As writers and media artists how do we examine our ideas and feelings, how do we bring our authentic selves to our work, and how do we discover our personal creative centers?  Whatever it may be that locks us up or energizes us creatively—relationships, partying, the natural world, pop culture, solitude, food, social justice, beauty, religion, health—how do we interrogate it, imbue it with creative intention, allow it to transform us and to connect us with others?  Structure is one key to liberating and implementing creativity: structuring the way one creates and what one creates.  Writing Matters is a program that draws students to work at the intersection of structure, and literary and media arts.
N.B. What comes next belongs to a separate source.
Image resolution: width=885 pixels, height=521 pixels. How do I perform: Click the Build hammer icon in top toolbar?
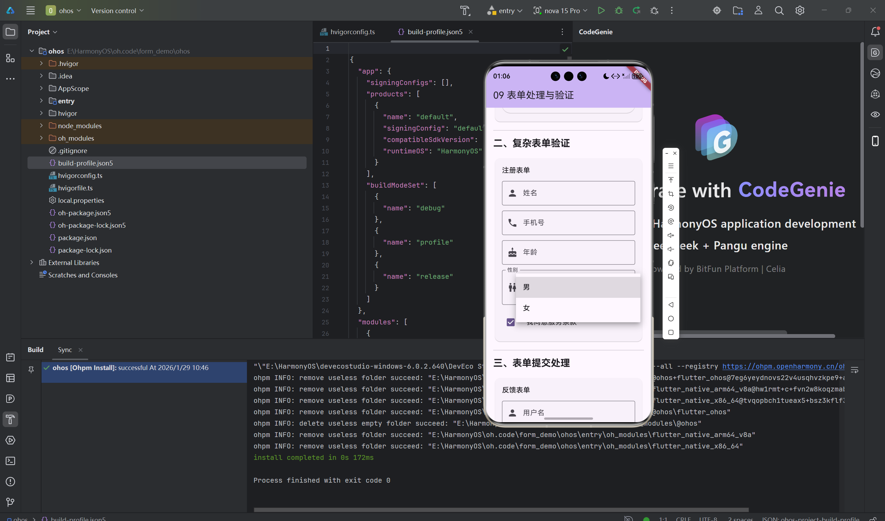click(465, 11)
Writing skills will be developed through self-reflection, in-class practice, lectures, workshops, readings, screenings, seminar and increasingly rigorous writing assignments.  Over the course of the program students will write story treatments, screenplays, essays, poetry, short stories, and analytical papers. Each student is expected to conclude the program having generated a significant, creative work-in-progress.

In fall quarter students will be introduced to theories and practices of classical story structure and design. In addition to theory and craft-based texts, our exploration will span fiction and creative nonfiction literature, film, and video.  Readings will include short fiction, poetry, autobiography, essays and screenplays.  Screenings will range from Hollywood classics and documentaries to personal video essays and experimental film.  As we study select readings, screen films, and share written work, we will examine narrative structure, the boundaries of classical story conventions, and the transforming nature of writing engaged with the moving image.

In winter quarter students will work on culminating projects that draw on the story structures and forms previously studied.  Each student will be expected to produce a well-developed written draft of creative writing or a script-based project.  Projects will be works-in-progress that demonstrate understanding of story structure and may be in the form of screenplays, video essay scripts, poetry, short stories, a combination of forms, or a form we haven’t thought of yet. The program will conclude with student presentations of works-in-progress as solo readings, lectures, and staged readings.

This is a rigorous two-quarter, full-time writing program designed for students who are ready to pick up pens, journals, notebooks, laptops, and get carried away.  Students are expected to attend off-campus film screenings, to participate fully in all program activities, and to work about 40 hours per week including class time.